Dans le débat nucléaire français, l’interrelation et la coproduction entre technologie et politique ne sont pas suffisante pour apaiser les craintes.
Publié en octobre 2018
Le Baromètre IRSN nous rappelle que la technologie n’est jamais neutre et que l’interrelation entre société et technologie est intrinsèquement politique. « Tchernobyl », sujet récurrent dans le débat nucléaire français, en est un exemple évocateur : 32 ans après, la question des effets sanitaires en France de l’accident reste un sujet de controverse. Cette controverse est déterminante pour le niveau de confiance du public envers les experts et les institutions du nucléaire.
Si l’on considère le fait que seulement 8 % des personnes interrogées estiment que l’on dit la vérité sur les dangers des retombées radioactives de Tchernobyl en France (faisant de Tchernobyl le sujet le moins crédible parmi les situations à risques), il est remarquable que l’IRSN soit considéré comme crédible par près de 50% des Français. Cela signifie qu’à la faveur de la restructuration du système public de sûreté et de radioprotection intervenue après l’accident de Tchernobyl, ce nouvel acteur du secteur nucléaire est parvenu à se forger une crédibilité et à tourner la page du SCPRI et de Pierre Pellerin. Cependant, le fait que la principale institution en charge de la radioprotection et de la sûreté nucléaire ne parvienne pas à recueillir la confiance ne serait-ce que de la moitié de de la population française en dit long sur le fond du problème : la question de la formation des élites, celle des interconnexions entre les milieux politiques et économiques, et celle de l’inclusion ou de l’exclusion des points de vue critiques au sein des domaines universitaires et politiques. Ces questions ne sont pas propres au secteur nucléaire, elles parcourent les débats politiques dans de nombreux autres domaines.
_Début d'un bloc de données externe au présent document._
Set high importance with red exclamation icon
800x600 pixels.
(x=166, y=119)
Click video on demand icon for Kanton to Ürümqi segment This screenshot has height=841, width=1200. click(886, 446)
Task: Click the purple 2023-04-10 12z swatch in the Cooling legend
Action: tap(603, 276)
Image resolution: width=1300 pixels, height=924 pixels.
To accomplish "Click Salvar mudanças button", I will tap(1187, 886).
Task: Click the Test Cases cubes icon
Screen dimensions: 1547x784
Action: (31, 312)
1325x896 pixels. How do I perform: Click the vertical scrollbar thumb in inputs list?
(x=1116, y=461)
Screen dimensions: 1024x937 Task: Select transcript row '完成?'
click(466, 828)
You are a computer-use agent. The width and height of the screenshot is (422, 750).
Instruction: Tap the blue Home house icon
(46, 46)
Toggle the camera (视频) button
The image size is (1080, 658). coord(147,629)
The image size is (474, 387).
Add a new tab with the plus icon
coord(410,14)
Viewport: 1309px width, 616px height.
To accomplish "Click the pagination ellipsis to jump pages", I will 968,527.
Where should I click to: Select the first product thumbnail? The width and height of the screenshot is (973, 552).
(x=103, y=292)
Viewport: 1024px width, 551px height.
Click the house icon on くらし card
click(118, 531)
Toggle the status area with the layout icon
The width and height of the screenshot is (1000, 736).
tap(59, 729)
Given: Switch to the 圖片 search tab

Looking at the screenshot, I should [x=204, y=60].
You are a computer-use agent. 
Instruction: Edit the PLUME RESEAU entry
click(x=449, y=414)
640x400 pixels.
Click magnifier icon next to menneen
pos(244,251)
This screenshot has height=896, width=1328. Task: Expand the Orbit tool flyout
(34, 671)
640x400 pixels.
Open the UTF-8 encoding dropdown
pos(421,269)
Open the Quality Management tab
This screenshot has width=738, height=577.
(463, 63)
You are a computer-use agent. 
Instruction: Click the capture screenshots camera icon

Mais c’est dans le nucléaire que les promoteurs de l’atome se sont évertués à dépolitiser le débat pour aboutir à des résultats inverses à l’effet recherché.
Si l’on veut dialoguer sur les sujets de controverses technologiques en prenant au sérieux les concepts de développement durable et d’innovation responsable, il n’est pas suffisant d’« éduquer » les opposants pour leur faire accepter une technologie. Il faut soulever les aspects politiques inhérents à cette technologie. Cela implique, par exemple, de ne pas seulement interroger les peurs des opposants mais également de remettre en question la rhétorique des partisans et les scénarios effrayants qu’ils évoquent pour promouvoir une technologie.
Tant que l’interrelation et la coproduction entre technologie et politique ne sera pas prise en compte dans le débat nucléaire français, il est peu probable que le risque nucléaire perçu décroisse, car il n’est pas seulement question de risque technologique mais de risques politiques également.
La société devient de plus en plus consciente de l’interconnexion entre les risques technologiques, environnementaux et politiques, et des défis que ces interconnexions représentent. Il n’est pas étonnant que 45% des Français pensent que les risques liés aux installations nucléaires seront plus élevés dans 10 ans qu’ils ne le sont aujourd’hui. Mais tandis que le monde des décideurs a évolué pour rendre la société résiliente, les Français insistent sur la prévention : 93 % déclarent que « Les responsables de sites nucléaires doivent protéger leurs installations de tous les risques, même ceux jugés très improbables. » Dans une société aux risques globalisés, cela est tout simplement impossible. Par conséquent, le principal opposant au nucléaire pourrait bien être la prétention de rendre la technologie sûre, en toute circonstance, y compris pour des scénarios que l’on n’imagine même pas.
Biographie de l’auteur
Karena Kalmbach est professeur d’histoire à la Technische Universiteit Eindhoven. Elle a mené des recherches approfondies sur l’influence des politiques nucléaires nationales et internationales sur les débats concernant les effets sanitaires de l’accident de Tchernobyl en France et au Royaume-Uni, et sur la manière dont la commémoration de l’accident a été utilisée en appui à des arguments politiques. Elle a obtenu un doctorat en histoire à l’European University Institute de Florence et reçu plusieurs bourses qui lui ont permis d’étudier à l’Université de Lausanne, à l’École Normale Supérieure, à Sciences Po et à l’University of California. Elle détient également un Master en histoire, sciences politiques et communication de la Freie Universität Berlin.